-- DATA follows --
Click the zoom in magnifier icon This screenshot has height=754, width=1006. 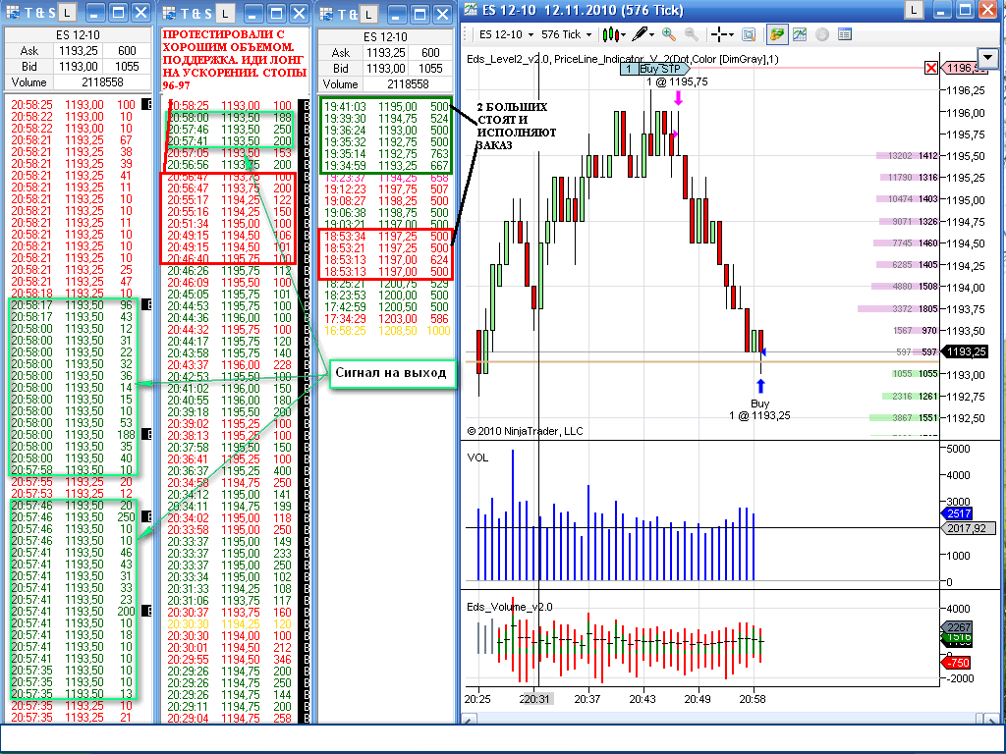tap(669, 34)
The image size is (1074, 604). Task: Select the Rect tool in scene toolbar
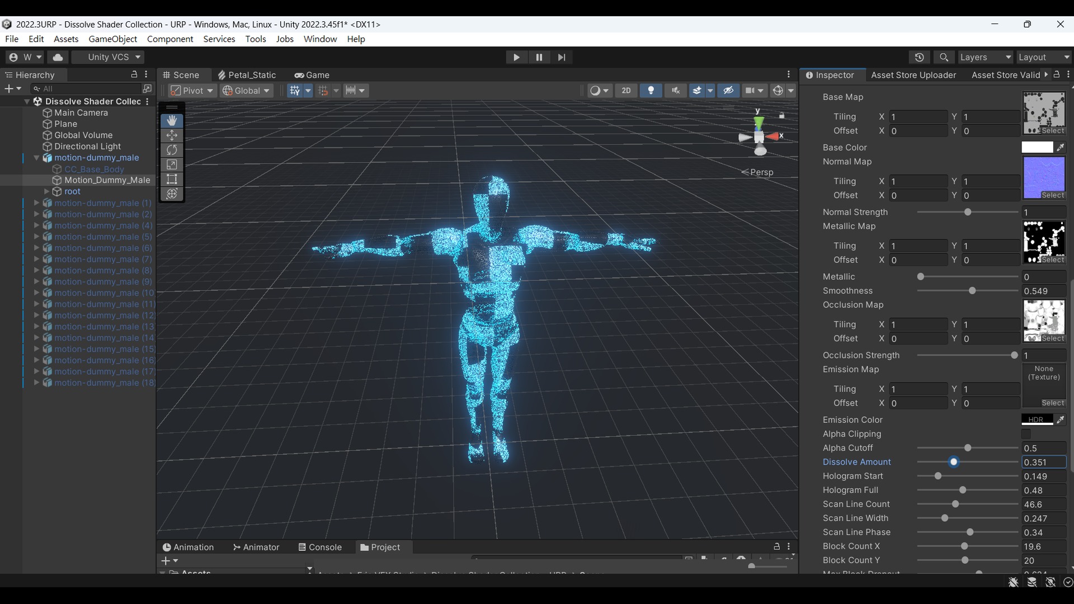(x=172, y=179)
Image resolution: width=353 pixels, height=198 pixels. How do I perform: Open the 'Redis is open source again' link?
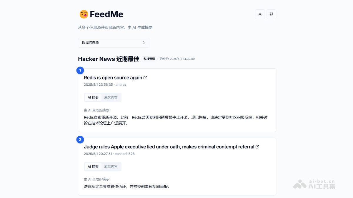[x=113, y=77]
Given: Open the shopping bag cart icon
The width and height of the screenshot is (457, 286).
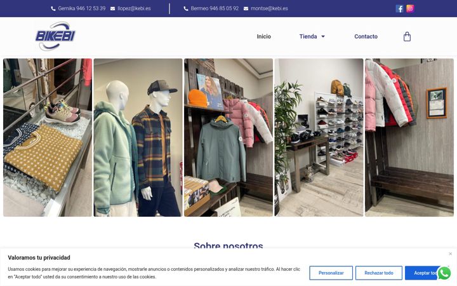Looking at the screenshot, I should pyautogui.click(x=407, y=36).
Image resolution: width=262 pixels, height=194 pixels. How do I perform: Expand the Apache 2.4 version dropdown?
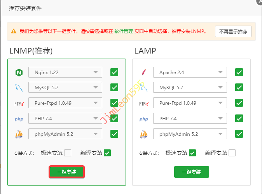click(x=190, y=72)
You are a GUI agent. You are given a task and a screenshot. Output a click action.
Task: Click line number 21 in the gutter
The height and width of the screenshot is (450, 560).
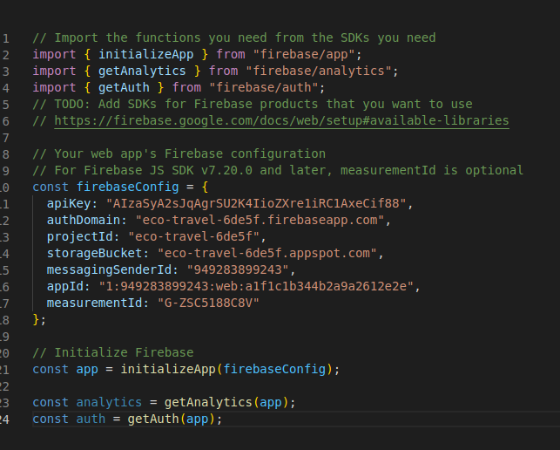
-- DATA concluded --
▸ **WHAT IS EXPECTED**
Leave out every picture and copy, exactly as written, the lines from the one with "You are a GUI" through the end of the records above.

▸ **REPLY**
You are a GUI agent. You are given a task and a screenshot. Output a click action.
Task: Click line number 21 in the gutter
The height and width of the screenshot is (450, 560).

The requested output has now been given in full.